Audit Risk formula in action: A company operates in a highly volatile industry (high Inherent Risk = 0.7) with weak internal controls (high Control Risk = 0.6). The auditor wants Audit Risk ≤ 5% (0.05).

Required Detection Risk = Audit Risk ÷ (IR × CR) = 0.05 ÷ (0.7 × 0.6) = 0.05 ÷ 0.42 ≈ 0.119 (11.9%)

The auditor must design procedures that achieve at most 11.9% detection risk – meaning more extensive testing, larger samples, and experienced staff.

### Example 2

Sampling Risk vs Non-Sampling Risk – Exam scenario: An auditor selects 50 debtors out of 5,000 to confirm balances. Two risks exist:

  • Sampling Risk: The 50 selected happen to be the 50 best-paying debtors, so the sample gives a clean result while the population has material bad debts. The sample was not representative.
  • Non-Sampling Risk: The auditor sends confirmation letters but fails to follow up on non-responses, reaching a wrong conclusion not because of the sample but because of an inappropriate procedure.

### Example 3

Assertion level ROMM – Illustration: A company sells goods on credit. At the assertion level for 'Accounts Receivable':

  • Completeness: Risk that some receivables are omitted from the ledger.
  • Valuation: Risk that receivables are overstated (bad debts not provided for).
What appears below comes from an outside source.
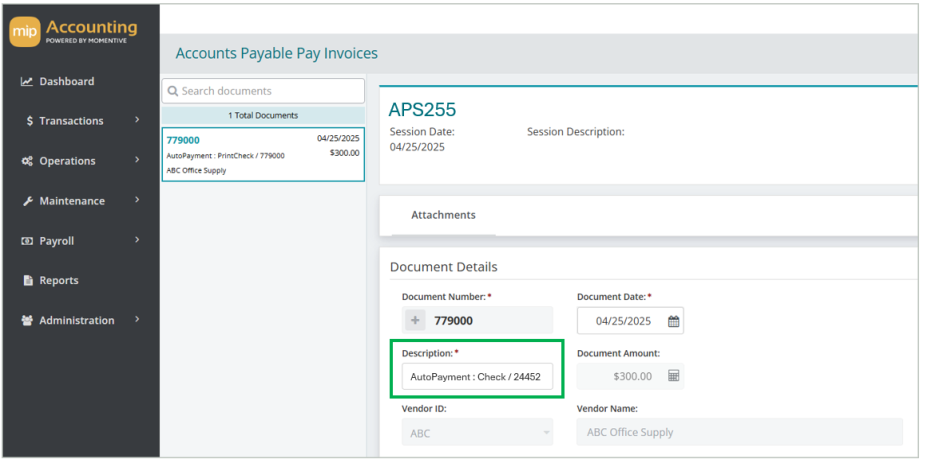Open Dashboard via its chart icon
Image resolution: width=939 pixels, height=463 pixels.
26,81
The auditor designs FAP specifically targeting these assertions – e.g., year-end circularisation for completeness and existence, and review of subsequent receipts for valuation.

⚠️ Common exam mistakes

  • Writing 'the auditor can reduce inherent risk' – incorrect; the auditor can only reduce Detection Risk. Inherent and Control Risk belong to the entity.
  • Confusing Sampling Risk with Non-Sampling Risk – sampling risk is about the sample not being representative; non-sampling risk is about everything else (wrong procedure, misjudgement, etc.).
  • Using IR, CR, and DR separately in the formula when SA 315 requires a combined ROMM assessment (IR × CR together) in practice.
  • Stating Detection Risk is fixed – it is the only variable the auditor controls; it must be set inversely to the assessed ROMM.
  • Forgetting the inverse relationship between control efficiency and control risk in theory questions.
  • Omitting 'Disclosure' from the assertion-level ABCD framework – the full set is Account balances, Balances class, Classes of transactions, and Disclosures.
Bare-Act text Definition of Detection Risk (SA 200) · SA 200 – Overall Objectives of the Independent Auditor and the Conduct of an Audit in Accordance with Standards on Auditing · click to expand
SA 200 defines detection risk as the risk that the procedures performed by the auditor to reduce audit risk to an acceptably low level will not detect a misstatement that exists and that could be material, either individually or when aggregated with other misstatements.